New report outlines solutions for HS2 construction via historic waterways
Updated: Aug 9
Contractors should work with proven and responsible marine engineering businesses when constructing the High Speed 2 (HS2) rail line over historic waterways due to the level of complexity involved, according to a new report published by The Rothen Group.
‘HS2 and the waterways: The construction solution using floating plant’ aims to inform HS2 contractors about the challenges they face building the line across canals, rivers and waterways. The report emphasises that considering the specialist nature of the work and the HS2 project’s high profile, contractors should only engage responsible marine, civil and environmental engineering businesses with a proven track record in this field.
Ian Rothen, founder of The Rothen Group, a national independent civil engineering and maintenance business servicing UK waterways, is keen to highlight the challenges of construction in this environment. He says: “Before construction can even start, contractors need to ensure they understand the rules and regulations associated with working on waterways. This incorporates a range of different factors, from towpath weight restrictions to safety standards that are unique to canals and rivers. A detailed comprehension of these issues is crucial to the success of the HS2 project.”
The report highlights the logistics of moving materials to a site with limited land access, and demonstrates the benefits of a floating plant solution. These are perfect for accessing narrow, shallow waters, expertly designed to get close to the bank of the waterway and providing unrivalled capabilities for construction teams. The paper also outlines the best options for potential issues in Phase 1 and Phase 2 of HS2. Issues covered include Phase 1 facilitation works, such as laying high voltage cables along towpaths, and land restrictions and working over waterways during Phase 2 – for example, when a bridge needs to be demolished.

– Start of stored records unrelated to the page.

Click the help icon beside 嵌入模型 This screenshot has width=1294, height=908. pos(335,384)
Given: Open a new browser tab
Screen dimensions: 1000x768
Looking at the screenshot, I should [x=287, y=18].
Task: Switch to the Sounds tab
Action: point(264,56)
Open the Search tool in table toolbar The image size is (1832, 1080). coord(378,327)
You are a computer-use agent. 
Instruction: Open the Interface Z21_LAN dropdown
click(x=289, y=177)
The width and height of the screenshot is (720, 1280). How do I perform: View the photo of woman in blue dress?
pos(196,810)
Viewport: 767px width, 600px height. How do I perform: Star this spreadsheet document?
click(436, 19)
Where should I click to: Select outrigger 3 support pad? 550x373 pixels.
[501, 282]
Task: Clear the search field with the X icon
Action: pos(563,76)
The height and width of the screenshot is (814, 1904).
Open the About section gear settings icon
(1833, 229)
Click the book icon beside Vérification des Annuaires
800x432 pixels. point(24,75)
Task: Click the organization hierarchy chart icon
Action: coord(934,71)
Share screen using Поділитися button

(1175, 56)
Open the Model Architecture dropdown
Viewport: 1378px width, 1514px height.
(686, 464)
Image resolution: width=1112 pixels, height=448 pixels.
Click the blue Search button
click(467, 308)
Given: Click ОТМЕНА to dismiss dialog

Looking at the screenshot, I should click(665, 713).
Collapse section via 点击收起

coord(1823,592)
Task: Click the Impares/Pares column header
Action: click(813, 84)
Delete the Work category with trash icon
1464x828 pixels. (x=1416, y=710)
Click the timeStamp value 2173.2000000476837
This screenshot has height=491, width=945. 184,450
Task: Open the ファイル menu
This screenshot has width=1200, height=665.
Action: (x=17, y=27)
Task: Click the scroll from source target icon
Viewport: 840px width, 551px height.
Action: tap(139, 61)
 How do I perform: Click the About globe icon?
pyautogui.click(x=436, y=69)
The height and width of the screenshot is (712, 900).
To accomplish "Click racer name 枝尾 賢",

The report also details The Rothen Group’s previous work with Western Power Distribution and Morgan Sindall, replacing and removing existing cables with new higher voltage cables in the Birmingham area. Finally, a Q&A with Ian Rothen addresses potential issues, such as disruption to pleasure boaters, mobilisation times, and the environmental benefits of using a marine hire solution.
Ian concludes: “For every challenge covered in the report, we have offered a legitimate solution. Construction of HS2 will face numerous obstacles, so it is vital contractors work with businesses that have a proven track record working on the waterways.
“All eyes are on the construction of the new line, meaning contractors cannot afford to accept anything less than excellence when it comes to construction on the canals, rivers and waterways during Phase 1 and Phase 2 of HS2.”